What the task asks -
Please copy, exactly as they appear below, the lines from the one containing "Task: Select the SPREAD" through the one containing "Click the Reply button".

Exercise input -
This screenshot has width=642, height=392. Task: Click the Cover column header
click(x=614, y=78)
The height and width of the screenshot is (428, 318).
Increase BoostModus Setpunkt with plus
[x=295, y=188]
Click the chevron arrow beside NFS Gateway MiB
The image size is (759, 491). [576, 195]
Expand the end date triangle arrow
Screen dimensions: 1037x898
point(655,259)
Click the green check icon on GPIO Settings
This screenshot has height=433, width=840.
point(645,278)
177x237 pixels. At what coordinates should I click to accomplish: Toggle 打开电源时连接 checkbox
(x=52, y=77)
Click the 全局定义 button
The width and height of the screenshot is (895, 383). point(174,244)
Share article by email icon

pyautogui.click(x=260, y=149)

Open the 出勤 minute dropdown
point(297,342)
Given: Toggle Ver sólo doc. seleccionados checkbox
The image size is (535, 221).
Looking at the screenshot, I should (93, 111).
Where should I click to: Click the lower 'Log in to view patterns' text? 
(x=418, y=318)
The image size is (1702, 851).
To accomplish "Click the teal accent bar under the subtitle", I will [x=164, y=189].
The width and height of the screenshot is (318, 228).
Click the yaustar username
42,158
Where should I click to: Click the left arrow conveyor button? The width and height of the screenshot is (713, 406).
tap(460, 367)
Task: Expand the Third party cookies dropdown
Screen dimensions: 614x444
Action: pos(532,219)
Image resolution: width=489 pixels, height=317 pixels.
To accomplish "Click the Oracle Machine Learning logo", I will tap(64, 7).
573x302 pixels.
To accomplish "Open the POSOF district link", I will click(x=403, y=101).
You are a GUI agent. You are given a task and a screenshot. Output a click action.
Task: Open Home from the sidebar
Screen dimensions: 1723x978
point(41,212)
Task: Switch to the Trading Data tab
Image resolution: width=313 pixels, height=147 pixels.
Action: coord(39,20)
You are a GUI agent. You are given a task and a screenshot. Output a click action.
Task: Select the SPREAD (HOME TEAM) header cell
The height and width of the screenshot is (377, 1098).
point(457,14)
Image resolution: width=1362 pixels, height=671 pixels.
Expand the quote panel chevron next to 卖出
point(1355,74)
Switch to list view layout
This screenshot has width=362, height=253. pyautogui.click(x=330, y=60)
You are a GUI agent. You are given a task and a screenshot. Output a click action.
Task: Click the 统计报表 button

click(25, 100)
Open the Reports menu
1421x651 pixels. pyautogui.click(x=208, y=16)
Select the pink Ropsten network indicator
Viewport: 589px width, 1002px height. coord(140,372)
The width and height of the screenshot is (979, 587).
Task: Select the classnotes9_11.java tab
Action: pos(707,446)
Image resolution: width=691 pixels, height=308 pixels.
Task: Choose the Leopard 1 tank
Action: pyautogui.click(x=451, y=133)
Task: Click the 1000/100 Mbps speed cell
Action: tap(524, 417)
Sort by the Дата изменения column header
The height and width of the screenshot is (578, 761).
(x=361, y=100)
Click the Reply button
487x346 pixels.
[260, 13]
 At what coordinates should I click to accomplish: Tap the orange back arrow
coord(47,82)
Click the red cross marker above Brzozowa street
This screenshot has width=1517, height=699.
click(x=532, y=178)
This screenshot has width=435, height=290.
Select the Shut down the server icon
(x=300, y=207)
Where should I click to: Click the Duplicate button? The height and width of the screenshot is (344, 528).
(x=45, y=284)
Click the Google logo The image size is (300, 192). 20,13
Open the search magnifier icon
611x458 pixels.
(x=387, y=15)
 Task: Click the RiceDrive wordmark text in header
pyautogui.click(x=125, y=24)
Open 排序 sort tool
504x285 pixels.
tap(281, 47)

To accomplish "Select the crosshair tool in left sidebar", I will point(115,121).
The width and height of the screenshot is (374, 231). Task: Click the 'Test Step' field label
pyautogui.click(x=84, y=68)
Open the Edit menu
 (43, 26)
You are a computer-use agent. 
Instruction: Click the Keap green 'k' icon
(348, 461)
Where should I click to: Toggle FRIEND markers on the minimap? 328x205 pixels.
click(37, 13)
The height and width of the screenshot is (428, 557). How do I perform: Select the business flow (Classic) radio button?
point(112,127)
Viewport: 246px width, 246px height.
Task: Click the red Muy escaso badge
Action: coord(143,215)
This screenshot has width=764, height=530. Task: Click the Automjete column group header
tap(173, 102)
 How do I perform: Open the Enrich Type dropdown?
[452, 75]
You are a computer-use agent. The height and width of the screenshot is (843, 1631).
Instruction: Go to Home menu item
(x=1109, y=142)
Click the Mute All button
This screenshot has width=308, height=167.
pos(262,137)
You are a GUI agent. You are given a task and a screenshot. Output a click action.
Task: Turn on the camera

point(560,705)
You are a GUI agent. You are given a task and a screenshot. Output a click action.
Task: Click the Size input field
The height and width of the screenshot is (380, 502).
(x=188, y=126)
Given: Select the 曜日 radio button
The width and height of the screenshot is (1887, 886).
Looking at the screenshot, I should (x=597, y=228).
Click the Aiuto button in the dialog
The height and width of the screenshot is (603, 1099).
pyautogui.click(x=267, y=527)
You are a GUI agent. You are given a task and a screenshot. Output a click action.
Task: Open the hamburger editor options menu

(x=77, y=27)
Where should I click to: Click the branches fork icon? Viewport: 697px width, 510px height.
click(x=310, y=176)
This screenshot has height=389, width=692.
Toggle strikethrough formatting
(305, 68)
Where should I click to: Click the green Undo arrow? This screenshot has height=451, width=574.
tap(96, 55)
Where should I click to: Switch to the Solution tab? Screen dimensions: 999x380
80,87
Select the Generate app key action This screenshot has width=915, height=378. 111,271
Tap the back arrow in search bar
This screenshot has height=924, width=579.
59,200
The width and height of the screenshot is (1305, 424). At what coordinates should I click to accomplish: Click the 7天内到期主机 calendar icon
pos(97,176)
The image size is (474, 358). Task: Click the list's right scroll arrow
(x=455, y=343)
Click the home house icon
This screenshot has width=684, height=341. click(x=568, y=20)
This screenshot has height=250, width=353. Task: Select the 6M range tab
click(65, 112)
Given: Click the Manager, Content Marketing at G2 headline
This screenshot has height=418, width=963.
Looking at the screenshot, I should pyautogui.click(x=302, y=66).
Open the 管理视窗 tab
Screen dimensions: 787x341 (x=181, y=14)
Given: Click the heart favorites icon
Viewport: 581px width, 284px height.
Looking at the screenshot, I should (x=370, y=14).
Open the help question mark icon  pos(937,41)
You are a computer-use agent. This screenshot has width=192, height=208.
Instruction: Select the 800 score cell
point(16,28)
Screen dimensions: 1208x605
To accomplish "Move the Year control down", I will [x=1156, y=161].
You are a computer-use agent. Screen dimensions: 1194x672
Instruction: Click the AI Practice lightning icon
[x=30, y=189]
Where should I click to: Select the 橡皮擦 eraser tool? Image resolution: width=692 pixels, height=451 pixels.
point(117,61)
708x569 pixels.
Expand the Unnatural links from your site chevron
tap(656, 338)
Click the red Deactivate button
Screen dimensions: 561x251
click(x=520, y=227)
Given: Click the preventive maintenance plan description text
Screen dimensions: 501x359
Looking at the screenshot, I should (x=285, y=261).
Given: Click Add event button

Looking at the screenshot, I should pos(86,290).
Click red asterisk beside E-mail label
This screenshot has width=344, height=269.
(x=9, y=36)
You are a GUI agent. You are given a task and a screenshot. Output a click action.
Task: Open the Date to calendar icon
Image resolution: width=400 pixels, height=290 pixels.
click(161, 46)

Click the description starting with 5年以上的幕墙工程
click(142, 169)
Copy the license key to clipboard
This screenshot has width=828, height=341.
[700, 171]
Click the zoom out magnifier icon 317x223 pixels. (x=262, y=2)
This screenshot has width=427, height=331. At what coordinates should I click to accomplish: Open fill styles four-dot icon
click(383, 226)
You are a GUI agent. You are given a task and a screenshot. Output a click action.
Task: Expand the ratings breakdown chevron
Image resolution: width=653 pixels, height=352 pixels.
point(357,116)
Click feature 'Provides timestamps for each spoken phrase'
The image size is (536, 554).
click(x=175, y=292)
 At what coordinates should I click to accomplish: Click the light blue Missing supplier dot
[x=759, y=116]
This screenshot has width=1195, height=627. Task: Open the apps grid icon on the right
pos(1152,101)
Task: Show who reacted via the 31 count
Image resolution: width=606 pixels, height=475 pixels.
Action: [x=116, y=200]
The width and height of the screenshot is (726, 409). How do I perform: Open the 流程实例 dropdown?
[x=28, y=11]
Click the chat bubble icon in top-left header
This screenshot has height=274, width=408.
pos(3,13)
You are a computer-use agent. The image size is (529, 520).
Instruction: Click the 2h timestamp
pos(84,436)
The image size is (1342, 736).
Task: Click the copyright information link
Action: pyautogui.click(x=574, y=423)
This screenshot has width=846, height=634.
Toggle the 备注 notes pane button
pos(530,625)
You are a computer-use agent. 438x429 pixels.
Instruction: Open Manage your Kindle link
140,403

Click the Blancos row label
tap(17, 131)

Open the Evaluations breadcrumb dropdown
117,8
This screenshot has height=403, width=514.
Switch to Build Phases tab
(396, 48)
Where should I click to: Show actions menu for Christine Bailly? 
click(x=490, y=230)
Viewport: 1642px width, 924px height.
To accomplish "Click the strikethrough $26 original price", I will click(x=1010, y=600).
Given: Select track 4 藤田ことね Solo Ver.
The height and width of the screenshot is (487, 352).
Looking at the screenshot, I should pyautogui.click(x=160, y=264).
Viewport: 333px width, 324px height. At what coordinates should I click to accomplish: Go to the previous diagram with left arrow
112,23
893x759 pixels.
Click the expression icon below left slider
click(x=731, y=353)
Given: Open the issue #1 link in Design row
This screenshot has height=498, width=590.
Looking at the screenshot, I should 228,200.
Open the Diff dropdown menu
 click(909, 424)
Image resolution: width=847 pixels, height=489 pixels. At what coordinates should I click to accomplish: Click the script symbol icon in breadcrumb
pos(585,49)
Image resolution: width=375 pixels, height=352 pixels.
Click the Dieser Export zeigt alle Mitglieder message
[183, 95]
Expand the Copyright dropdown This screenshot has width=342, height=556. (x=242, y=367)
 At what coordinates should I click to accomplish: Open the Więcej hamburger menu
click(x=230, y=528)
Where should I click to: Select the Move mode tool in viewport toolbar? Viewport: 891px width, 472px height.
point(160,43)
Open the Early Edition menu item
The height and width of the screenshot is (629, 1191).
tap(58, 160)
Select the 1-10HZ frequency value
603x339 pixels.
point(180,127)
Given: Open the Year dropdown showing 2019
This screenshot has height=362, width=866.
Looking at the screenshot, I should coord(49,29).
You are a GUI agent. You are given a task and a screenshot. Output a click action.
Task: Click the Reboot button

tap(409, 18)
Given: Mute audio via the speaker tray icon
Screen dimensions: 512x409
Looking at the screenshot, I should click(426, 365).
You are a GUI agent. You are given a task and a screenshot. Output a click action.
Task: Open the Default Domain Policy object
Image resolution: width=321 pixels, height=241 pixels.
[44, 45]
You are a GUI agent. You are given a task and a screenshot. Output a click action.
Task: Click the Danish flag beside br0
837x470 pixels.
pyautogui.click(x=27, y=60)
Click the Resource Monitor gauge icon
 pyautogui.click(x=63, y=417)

Exercise answer -
Task: Select the SPREAD (HOME TEAM) header cell
The height and width of the screenshot is (377, 1098).
point(457,14)
Image resolution: width=1362 pixels, height=671 pixels.
Expand the quote panel chevron next to 卖出
point(1355,74)
Switch to list view layout
This screenshot has width=362, height=253. pyautogui.click(x=330, y=60)
You are a GUI agent. You are given a task and a screenshot. Output a click action.
Task: Click the 统计报表 button

click(25, 100)
Open the Reports menu
1421x651 pixels. pyautogui.click(x=208, y=16)
Select the pink Ropsten network indicator
Viewport: 589px width, 1002px height. coord(140,372)
The width and height of the screenshot is (979, 587).
Task: Select the classnotes9_11.java tab
Action: pos(707,446)
Image resolution: width=691 pixels, height=308 pixels.
Task: Choose the Leopard 1 tank
Action: pyautogui.click(x=451, y=133)
Task: Click the 1000/100 Mbps speed cell
Action: tap(524, 417)
Sort by the Дата изменения column header
The height and width of the screenshot is (578, 761).
(x=361, y=100)
Click the Reply button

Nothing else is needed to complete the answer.